The issue was that ESL wasn't allowed to take down any streams. It didn't take long for Valve to step in, and they made things very clear: "This one is very simple: no-one besides Valve is allowed to send DMCA notices for games streamed off DotaTV that aren't using the broadcaster's unique content (camera movement, voice etc.)." ESL apalogized in the end, and explained that they "didn't hit the right tone".
It's been over a year since then, but streaming quality on Facebook has barely improved. According to esports journalist Rod Breslau, the deal for Dota 2 is now over.
ProLeague is through end of 2019, but not ESL One. So Dota should be free.— Rod Breslau (@Slasher) 9. Dezember 2018
2) Pain X bamboozles Valve
Is it fair when a team from the USA plays in a South American qualifier? The answer is 'no'. Do some teams care? Apparently not.
From the 25-27 November the South American qualifier for the The Chongqing Major took place. Unfortunately, there were no explicit rules on who was allowed to participate, so Test123 (the former paiN X roster) decided to sign up for the qualifier.
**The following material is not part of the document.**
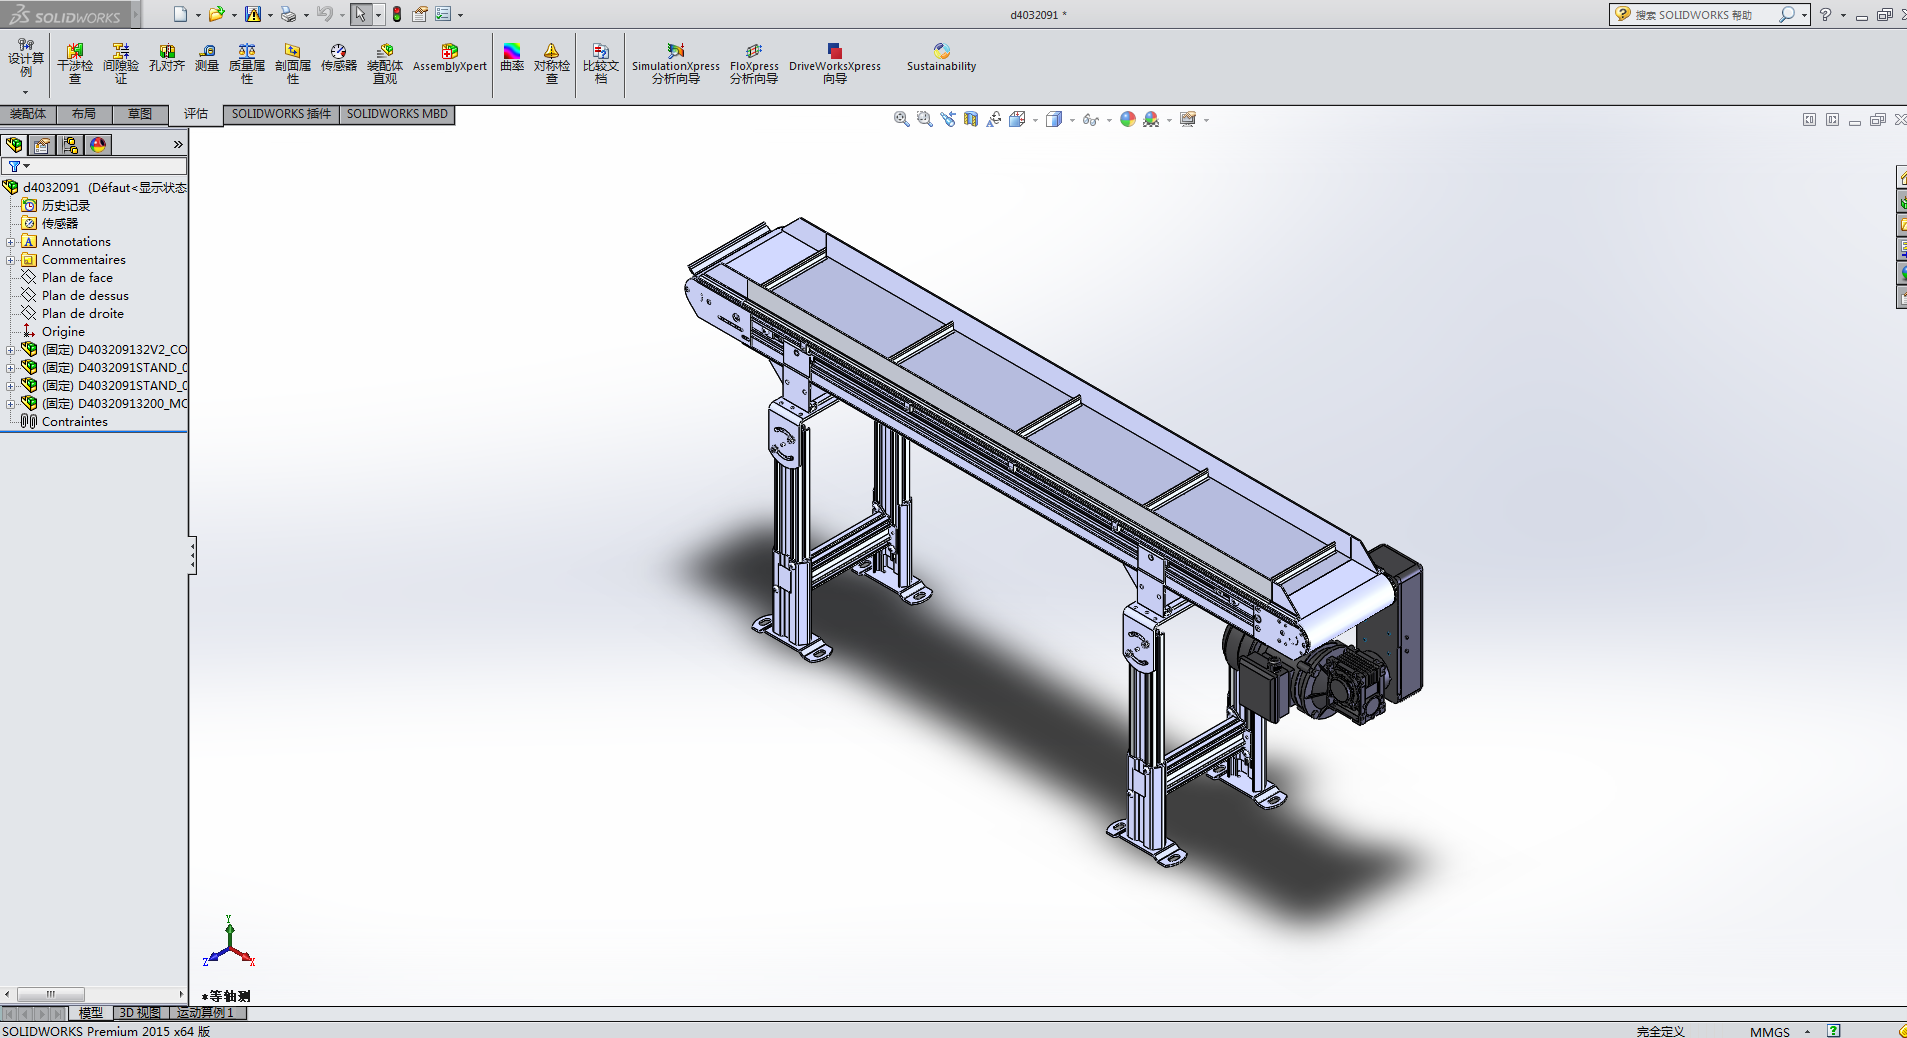This screenshot has width=1907, height=1038.
Task: Click the rebuild traffic light icon
Action: 397,14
However — the team consisted of four Americans and one Brazilian, and they didn't reside in South America.
For many people this didn't seem fair, and they spoke out on Social Media — including Peter 'ppd' Dager. "These teams are spending 1-2 weeks in Brazil for the tournament and then are returning back to their homes", he wrote.
The team even managed to qualify, but Valve soon stepped in. "We want to help nurture competitive growth in different regions, as well as have regional representation for fans around the world", the developer wrote. "A team temporarily traveling to and from a region just to compete in the qualifiers clearly does not provide any meaningful benefit to the region and harms growth overall."
Valve even explained that paiN X had reached out prior to the qualifier, asking if they were allowed to participate in the SA region. The developer told them no, but apparently they played the SA qualifier anyways — and as such were thrown out.
3) When the Chinese government supposedly steps in
A couple of weeks ago, Carlo 'Kuku' Palad caused an outcry in the Dota 2 scene by making racist comments directed at Chinese players in a pub game. He apologized shortly after, but the Chinese scene was furious. Everything seemed to have calmed down after a couple of days, but actually the drama had just began.
BeyondTheSummit founder David 'Godz' Parker posted on Twitter that Kuku might get banned from the Chongqing Major, to be held in China. Kuku's organisation, TNC Predator, responded to the rumours shortly thereafter. They stated that if Kuku attended the Major, he might not have been able to enter the country, the city government might have cancelled the tournament and the organizers wouldn't have been able to guarantee his safety. At least, that was what TNC Predator supposedly had been told by the Chinese organizers ImbaTV.
In light of this, TNC has yet to decide whether we will continue playing in the event.— TNC Predator (@TNCPredator) 2. Dezember 2018
For now, we will be exploring all of our options.
We will update the community in the coming days about TNC's decision. Thank you.
As a reaction, several talents — such as Grant "GranDGranT" Harris and Henrik 'AdmiralBulldog' Ahnberg — threatend to boycott the event if the rumours were true. The situation got so heated that, once again, Valve had to step in.
Valve explained that Kuku had not been banned by the Chinese government, but that they had decided to take the step of banning the player themselves. They stated that TNC had mishandled the situation by trying to cover up the player's mistake, and were not taking responsibility for the player's actions.
As a result, Kuku was forbidden from partipicating in the Major, and TNC will take a 20% DPC point penalty with them.
Which drama was your favorite this year?